Last Friday night, the UTM Artistic Resource Team held its 11th annual Arts Festival in the CCT Building. The show provided an opportunity for many of UTM’s artistic talented students to come together and show off their work. The first part of the evening, the visual arts exhibition, held in the CCT lobby, was a display of a range of visual art from many of the university’s most talented artists. The paintings, drawings, and photographs included social and political commentary, pop culture, and even self-portraits, and the CCT lobby was filled with students, professors, and alumni interested in seeing the unique perspective of UTM students through their artistic creations.


Entertained by a harpist and a jazz pianist, light refreshments, and a diverse collection of traditional, experimental, and digital art mediums within the artworks, students like Sarah Gong, a UTM undergraduate and the program designer for the night’s show, enjoyed the altered ambience. “Even though I’m usually on campus all the time,” she said, “being able to see such a familiar space be transformed into something so sophisticated is great.” Gregory Grist, a fourth-year physics student, also enjoyed the night: “The jazz musicians really change the atmosphere. It’s nice to see students so busy with schoolwork and exams come together for a night of culture, a night to discuss something besides exams and papers.”


The second part of the night, the performance showcase, further  explored the scope of our artistic talent. Graced by the charming and relaxed demeanour of organizer and host Matthew Butler, the show sailed through an assortment of young talent that ranged through dramatic performances, poetry, music, and dance.


Lindsay Middleton, a third-year theatre and drama student who dazzled the audience with her risqué monologue “Milktray Man”, commented, “There’s a lot of brilliant performers. I saw the dress rehearsal, and there’s lots of great talent this year, I’m really excited.” When asked about her own upcoming performance, she replied, “I’m so nervous!” but added, laughing, “Hopefully everything will go well.”

Considering the cheerful and enthusiastic audience reaction, the night was a success.


Some standouts were Stacey Gawrylash, who carried a simple cover of Brandi Carlile’s “Pride and Joy” with extraordinary vocals and guitar in the first half of the show, and Joseph Feldmeyer, who delivered a self-aware spoken word performance that resonated with postmodern vibes.


Kate Cattell-Daniels, a recent theatre and drama student, also wowed the crowd with a short yet powerful monologue in the second half of the showcase, a monologue spoken by Hermione in Shakespeare’s A Winter’s Tale. Carolyn Nettleton and Hailey Gillis also gave a delightfully campy rendition of Celine Dion’s “All Coming Back to Me Now”.

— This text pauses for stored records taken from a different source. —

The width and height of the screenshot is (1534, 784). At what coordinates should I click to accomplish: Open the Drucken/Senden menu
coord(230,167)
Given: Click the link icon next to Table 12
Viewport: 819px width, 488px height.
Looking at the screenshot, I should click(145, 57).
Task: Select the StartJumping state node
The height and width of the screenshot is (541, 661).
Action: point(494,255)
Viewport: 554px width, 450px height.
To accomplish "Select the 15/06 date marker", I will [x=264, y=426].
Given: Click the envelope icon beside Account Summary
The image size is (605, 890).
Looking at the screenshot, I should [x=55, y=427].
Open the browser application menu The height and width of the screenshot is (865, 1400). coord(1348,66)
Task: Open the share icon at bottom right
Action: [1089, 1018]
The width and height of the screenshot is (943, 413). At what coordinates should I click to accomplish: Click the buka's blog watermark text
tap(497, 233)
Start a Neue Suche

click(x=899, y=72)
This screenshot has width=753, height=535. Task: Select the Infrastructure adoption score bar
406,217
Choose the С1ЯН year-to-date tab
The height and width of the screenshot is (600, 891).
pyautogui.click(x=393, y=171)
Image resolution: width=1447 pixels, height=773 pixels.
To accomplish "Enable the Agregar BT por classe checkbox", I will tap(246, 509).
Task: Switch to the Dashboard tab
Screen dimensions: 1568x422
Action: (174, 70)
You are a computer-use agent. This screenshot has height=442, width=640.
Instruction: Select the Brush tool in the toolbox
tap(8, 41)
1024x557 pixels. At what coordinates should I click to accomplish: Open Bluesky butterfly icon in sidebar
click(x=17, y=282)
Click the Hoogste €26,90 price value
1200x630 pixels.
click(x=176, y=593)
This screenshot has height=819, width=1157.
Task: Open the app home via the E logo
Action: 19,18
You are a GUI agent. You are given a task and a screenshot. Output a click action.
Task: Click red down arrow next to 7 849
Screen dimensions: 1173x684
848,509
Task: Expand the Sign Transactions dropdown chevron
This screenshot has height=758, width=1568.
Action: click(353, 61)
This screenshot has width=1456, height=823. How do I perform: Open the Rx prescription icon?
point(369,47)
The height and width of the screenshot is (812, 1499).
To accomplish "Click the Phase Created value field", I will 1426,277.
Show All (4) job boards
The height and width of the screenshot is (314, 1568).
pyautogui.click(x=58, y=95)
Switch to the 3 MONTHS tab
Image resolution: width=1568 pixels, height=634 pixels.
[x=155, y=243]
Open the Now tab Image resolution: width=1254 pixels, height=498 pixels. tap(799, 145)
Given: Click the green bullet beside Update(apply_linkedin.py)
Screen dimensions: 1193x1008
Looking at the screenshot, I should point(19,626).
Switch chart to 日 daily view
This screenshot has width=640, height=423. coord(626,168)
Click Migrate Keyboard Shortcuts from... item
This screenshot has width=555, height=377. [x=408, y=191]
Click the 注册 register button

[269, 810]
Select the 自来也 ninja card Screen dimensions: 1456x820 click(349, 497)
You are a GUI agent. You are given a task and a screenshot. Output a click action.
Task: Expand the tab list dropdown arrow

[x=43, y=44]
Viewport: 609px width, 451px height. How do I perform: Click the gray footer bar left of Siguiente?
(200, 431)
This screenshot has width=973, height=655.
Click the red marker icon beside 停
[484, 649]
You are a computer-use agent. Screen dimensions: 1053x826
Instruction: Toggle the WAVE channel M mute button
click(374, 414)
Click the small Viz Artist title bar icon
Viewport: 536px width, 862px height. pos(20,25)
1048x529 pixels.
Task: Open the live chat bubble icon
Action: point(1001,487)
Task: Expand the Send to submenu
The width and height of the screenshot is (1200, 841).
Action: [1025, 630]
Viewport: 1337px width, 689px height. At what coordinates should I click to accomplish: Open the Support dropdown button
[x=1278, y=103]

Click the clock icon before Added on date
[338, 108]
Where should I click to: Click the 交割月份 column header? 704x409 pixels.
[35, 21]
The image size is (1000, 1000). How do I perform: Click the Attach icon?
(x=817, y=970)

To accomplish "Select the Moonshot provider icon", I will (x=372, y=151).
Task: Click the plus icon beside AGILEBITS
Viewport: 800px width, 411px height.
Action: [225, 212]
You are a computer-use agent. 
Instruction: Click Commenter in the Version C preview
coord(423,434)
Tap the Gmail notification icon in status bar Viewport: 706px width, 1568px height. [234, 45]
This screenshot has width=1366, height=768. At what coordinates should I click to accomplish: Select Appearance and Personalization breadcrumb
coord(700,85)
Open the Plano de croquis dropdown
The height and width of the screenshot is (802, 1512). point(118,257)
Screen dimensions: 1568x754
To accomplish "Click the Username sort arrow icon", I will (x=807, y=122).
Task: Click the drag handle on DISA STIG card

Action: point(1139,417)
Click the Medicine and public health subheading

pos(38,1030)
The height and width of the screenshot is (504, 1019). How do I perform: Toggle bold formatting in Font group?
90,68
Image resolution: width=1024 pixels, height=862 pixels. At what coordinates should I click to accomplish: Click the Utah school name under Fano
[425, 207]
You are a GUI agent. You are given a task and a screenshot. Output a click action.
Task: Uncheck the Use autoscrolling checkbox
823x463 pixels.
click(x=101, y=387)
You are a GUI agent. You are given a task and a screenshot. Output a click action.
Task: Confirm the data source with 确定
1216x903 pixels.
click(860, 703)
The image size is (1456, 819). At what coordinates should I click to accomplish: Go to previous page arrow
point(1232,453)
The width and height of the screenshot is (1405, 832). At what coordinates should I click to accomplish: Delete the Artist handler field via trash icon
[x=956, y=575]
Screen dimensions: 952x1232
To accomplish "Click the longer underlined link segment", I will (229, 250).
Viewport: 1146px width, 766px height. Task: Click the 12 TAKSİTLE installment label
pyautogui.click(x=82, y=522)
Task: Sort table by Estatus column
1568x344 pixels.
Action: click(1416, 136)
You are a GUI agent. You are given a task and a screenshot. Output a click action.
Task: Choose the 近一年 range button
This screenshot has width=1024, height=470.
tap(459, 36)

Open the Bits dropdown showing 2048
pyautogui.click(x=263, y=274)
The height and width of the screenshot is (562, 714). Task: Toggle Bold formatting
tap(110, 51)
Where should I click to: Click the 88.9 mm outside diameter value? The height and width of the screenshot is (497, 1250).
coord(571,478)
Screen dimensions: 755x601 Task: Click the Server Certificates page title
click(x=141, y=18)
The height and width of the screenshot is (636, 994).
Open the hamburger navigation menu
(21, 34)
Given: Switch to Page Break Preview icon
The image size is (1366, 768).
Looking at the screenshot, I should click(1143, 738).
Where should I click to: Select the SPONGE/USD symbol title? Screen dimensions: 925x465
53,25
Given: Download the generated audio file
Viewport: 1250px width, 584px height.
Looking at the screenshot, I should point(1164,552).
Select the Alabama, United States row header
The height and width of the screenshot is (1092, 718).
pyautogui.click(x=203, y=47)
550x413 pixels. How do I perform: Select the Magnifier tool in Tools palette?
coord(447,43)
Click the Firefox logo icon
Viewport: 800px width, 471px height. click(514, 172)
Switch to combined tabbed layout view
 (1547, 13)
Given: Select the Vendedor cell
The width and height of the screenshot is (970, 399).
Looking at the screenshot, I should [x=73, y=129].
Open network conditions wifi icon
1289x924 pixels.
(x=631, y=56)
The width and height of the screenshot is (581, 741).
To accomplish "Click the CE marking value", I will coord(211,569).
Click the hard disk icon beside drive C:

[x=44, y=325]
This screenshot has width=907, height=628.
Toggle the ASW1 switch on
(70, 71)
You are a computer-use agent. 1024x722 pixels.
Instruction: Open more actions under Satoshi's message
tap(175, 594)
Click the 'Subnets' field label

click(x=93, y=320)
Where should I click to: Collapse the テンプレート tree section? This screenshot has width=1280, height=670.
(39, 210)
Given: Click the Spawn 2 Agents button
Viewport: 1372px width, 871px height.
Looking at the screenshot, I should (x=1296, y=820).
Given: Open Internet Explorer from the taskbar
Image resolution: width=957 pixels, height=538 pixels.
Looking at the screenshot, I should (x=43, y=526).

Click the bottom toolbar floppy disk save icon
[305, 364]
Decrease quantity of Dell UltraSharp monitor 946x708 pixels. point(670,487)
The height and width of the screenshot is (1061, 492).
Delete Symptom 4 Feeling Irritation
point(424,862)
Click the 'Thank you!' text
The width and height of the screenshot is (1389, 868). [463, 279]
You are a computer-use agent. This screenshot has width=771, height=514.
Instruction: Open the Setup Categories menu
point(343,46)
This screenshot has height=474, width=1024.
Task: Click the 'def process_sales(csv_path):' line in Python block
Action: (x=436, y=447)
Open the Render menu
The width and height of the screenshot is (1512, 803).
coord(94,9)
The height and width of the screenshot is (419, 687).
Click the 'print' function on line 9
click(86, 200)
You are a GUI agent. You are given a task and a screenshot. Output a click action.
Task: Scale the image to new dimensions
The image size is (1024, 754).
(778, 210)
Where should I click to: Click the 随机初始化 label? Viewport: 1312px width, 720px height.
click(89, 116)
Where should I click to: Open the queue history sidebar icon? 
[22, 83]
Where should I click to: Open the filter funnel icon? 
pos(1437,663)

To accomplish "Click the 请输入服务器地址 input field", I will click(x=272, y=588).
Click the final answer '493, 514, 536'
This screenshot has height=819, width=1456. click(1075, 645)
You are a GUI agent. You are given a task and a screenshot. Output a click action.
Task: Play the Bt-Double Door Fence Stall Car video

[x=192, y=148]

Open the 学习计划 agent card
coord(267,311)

Alex Tkachuk, winner of the spoken word section of the festival, also pleased the audience with his original wordplay and innovative yet surreal poetry. When asked  after his performance to comment on the recognition he received from the judges, he replied: “It’s nice. It’s really nice… Sorry, it’s hard for me to take a compliment. I’m very flattered!”


Overall, the night was a hit, with a large audience turning out to support the UTM artists. Now in its 11th year, the UTM Arts Festival continues to be an outlet for students to exhibit their talent. Here’s hoping next year’s  festival can top an already  elaborate and entertaining night of art and culture.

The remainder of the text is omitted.